Adaptive regularization for Lasso models in the context of non-stationary data streams
This work addresses the challenge of robust online learning for streaming data with distribution shifts, though it is incremental as it builds on existing Lasso and online learning methods.
The paper tackles the problem of selecting time-varying regularization parameters for Lasso models in non-stationary data streams by proposing an adaptive framework that updates the parameter via stochastic gradient descent, achieving competitive performance on simulated and real datasets.
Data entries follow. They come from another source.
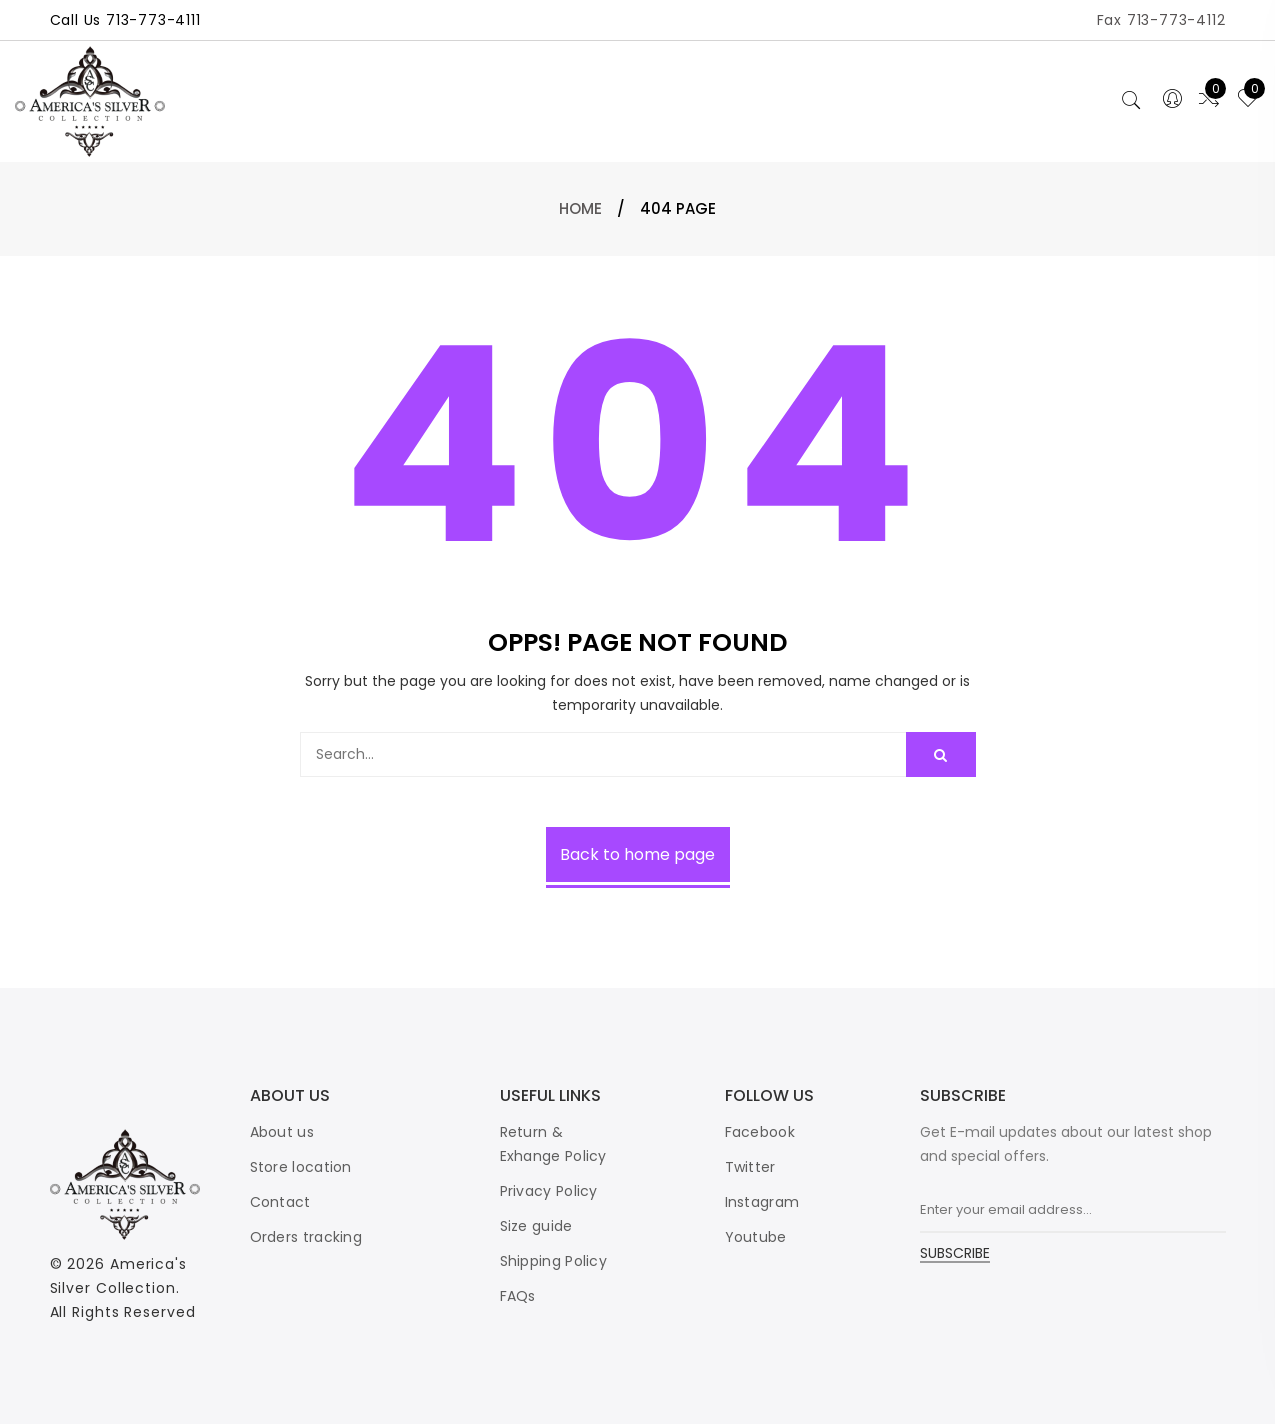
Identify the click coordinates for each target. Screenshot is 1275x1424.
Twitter (750, 1167)
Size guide (536, 1226)
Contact (280, 1202)
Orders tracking (306, 1237)
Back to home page (637, 854)
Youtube (756, 1237)
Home (580, 208)
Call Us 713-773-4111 (125, 20)
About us (282, 1132)
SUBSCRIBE (955, 1254)
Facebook (760, 1132)
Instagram (762, 1202)
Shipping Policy (554, 1261)
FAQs (518, 1296)
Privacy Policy (549, 1191)
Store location (301, 1167)
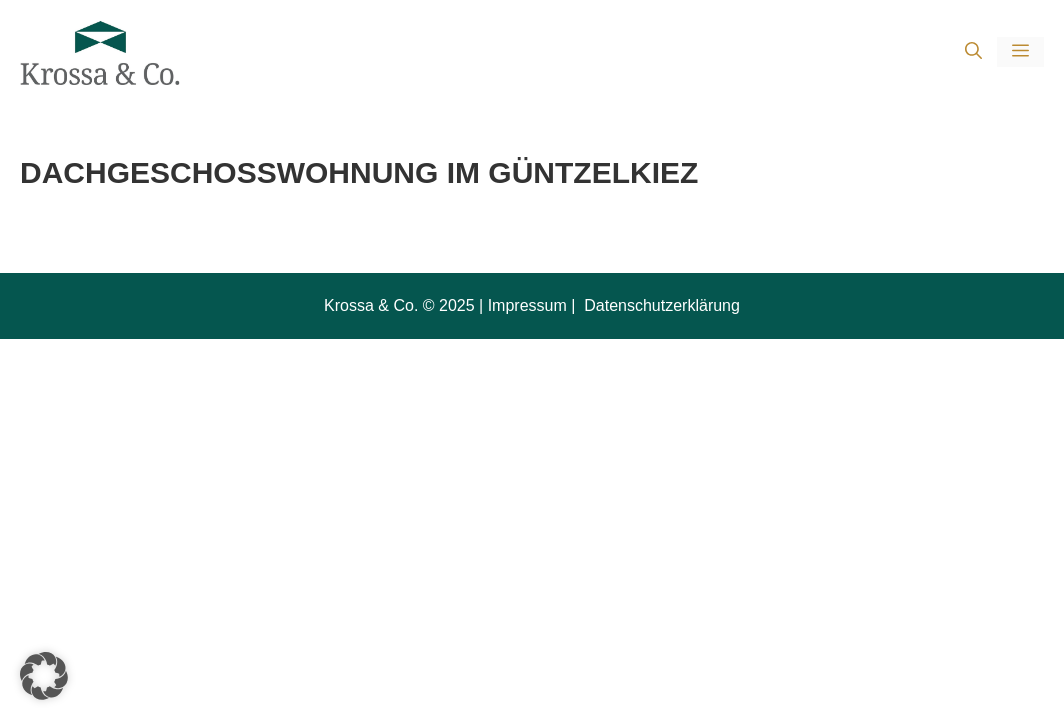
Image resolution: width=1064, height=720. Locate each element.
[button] (973, 52)
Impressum (527, 305)
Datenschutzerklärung (660, 305)
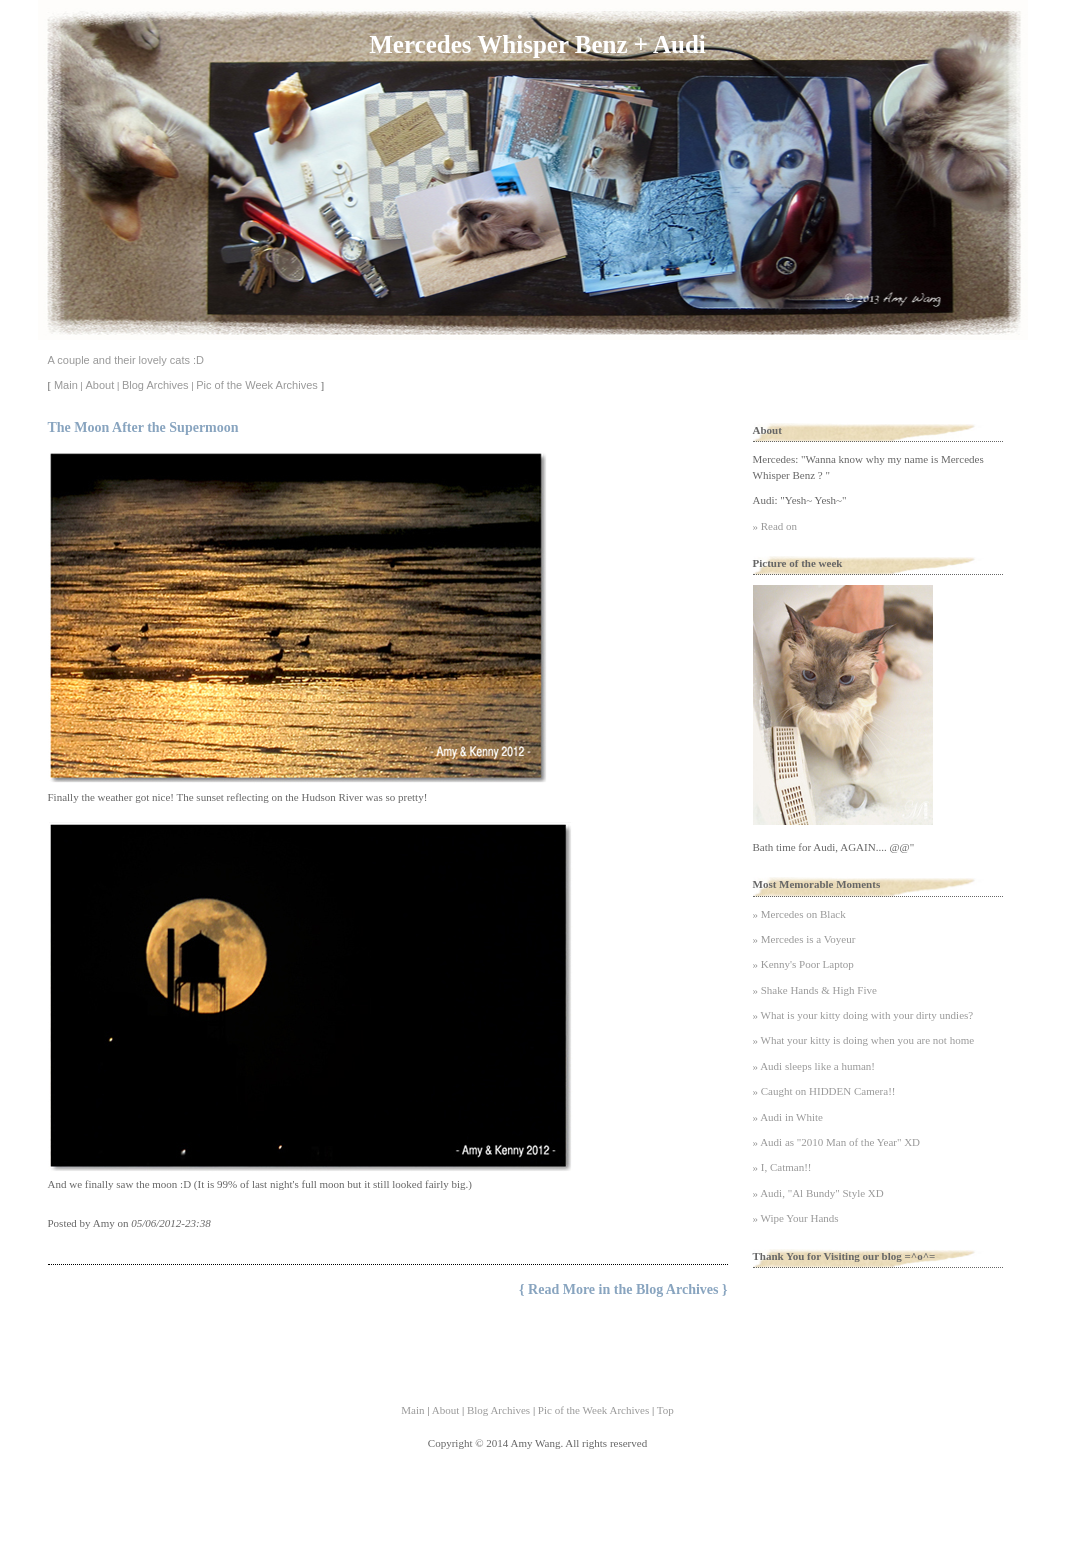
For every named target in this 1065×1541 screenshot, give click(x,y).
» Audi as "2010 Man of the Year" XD (837, 1142)
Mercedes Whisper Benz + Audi (537, 44)
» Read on (775, 526)
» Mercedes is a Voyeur (804, 939)
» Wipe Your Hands (796, 1218)
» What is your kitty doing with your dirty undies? (863, 1015)
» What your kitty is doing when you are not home (864, 1040)
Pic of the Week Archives (256, 385)
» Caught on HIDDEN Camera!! (824, 1091)
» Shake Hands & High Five (815, 990)
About (99, 385)
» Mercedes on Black (799, 914)
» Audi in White (788, 1117)
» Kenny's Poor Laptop (803, 964)
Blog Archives (155, 385)
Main (66, 385)
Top (665, 1410)
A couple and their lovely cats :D (126, 360)
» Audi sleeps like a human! (814, 1066)
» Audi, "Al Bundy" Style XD (818, 1193)
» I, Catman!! (782, 1167)
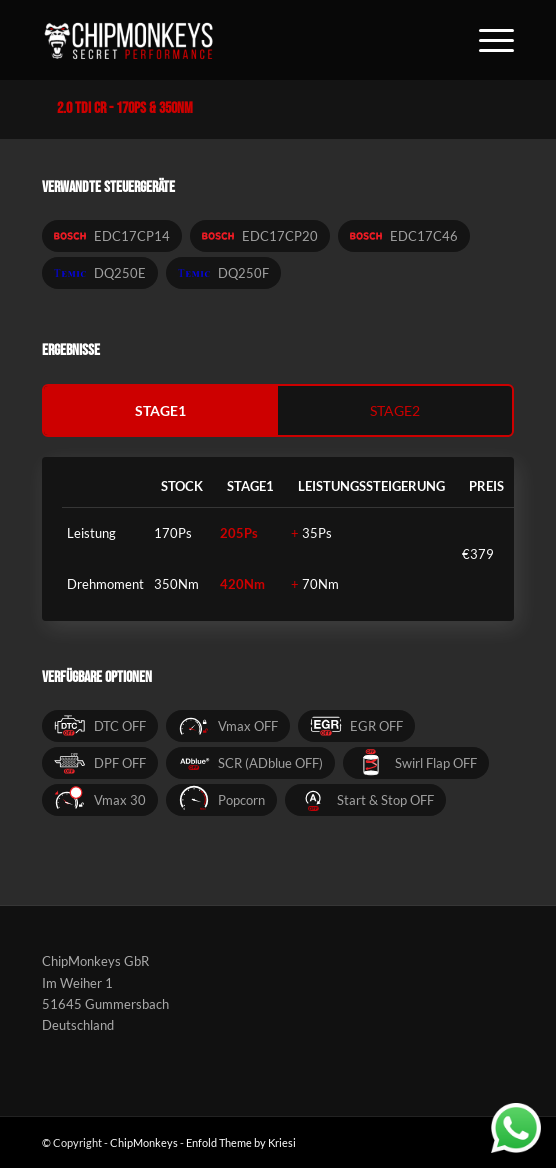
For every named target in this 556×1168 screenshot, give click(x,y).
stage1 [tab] (160, 410)
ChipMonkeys (144, 1142)
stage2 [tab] (395, 410)
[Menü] (486, 40)
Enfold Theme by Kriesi (241, 1142)
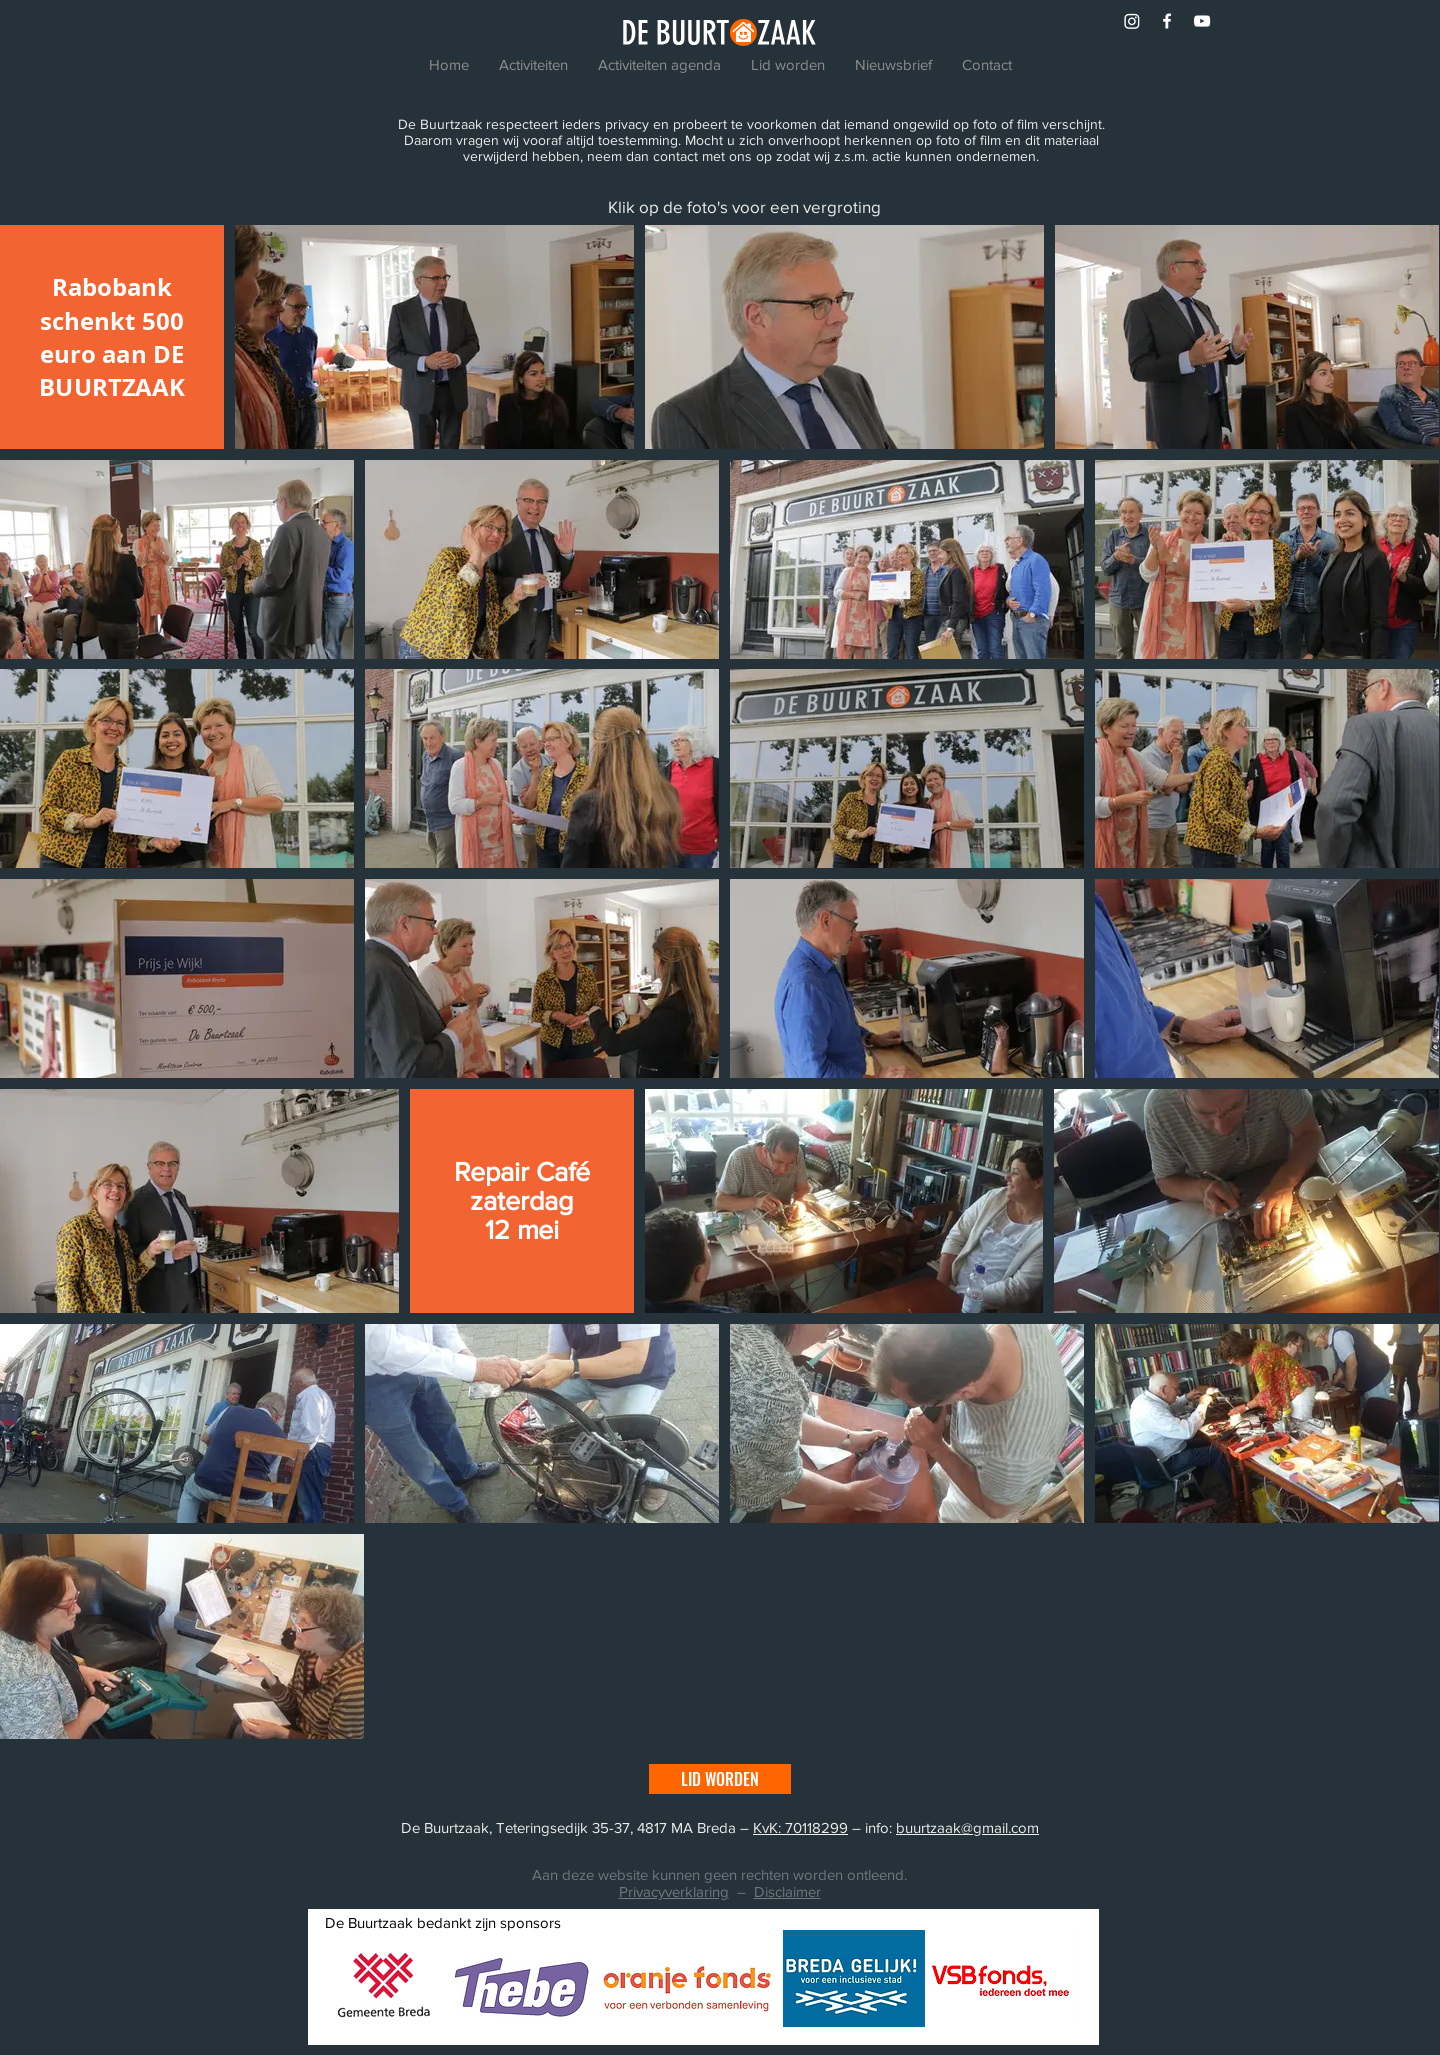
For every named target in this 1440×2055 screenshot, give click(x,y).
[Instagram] (1132, 21)
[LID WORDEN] (720, 1779)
Large scale, streaming datasets are ubiquitous in modern machine learning. Streaming algorithms must be scalable, amenable to incremental training and robust to the presence of non-stationarity. In this work consider the problem of learning $\ell_1$ regularized linear models in the context of streaming data. In particular, the focus of this work revolves around how to select the regularization parameter when data arrives sequentially and the underlying distribution is non-stationary (implying the choice of optimal regularization parameter is itself time-varying). We propose a framework through which to infer an adaptive regularization parameter. Our approach employs an $\ell_1$ penalty constraint where the corresponding sparsity parameter is iteratively updated via stochastic gradient descent. This serves to reformulate the choice of regularization parameter in a principled framework for online learning. The proposed method is derived for linear regression and subsequently extended to generalized linear models. We validate our approach using simulated and real datasets and present an application to a neuroimaging dataset.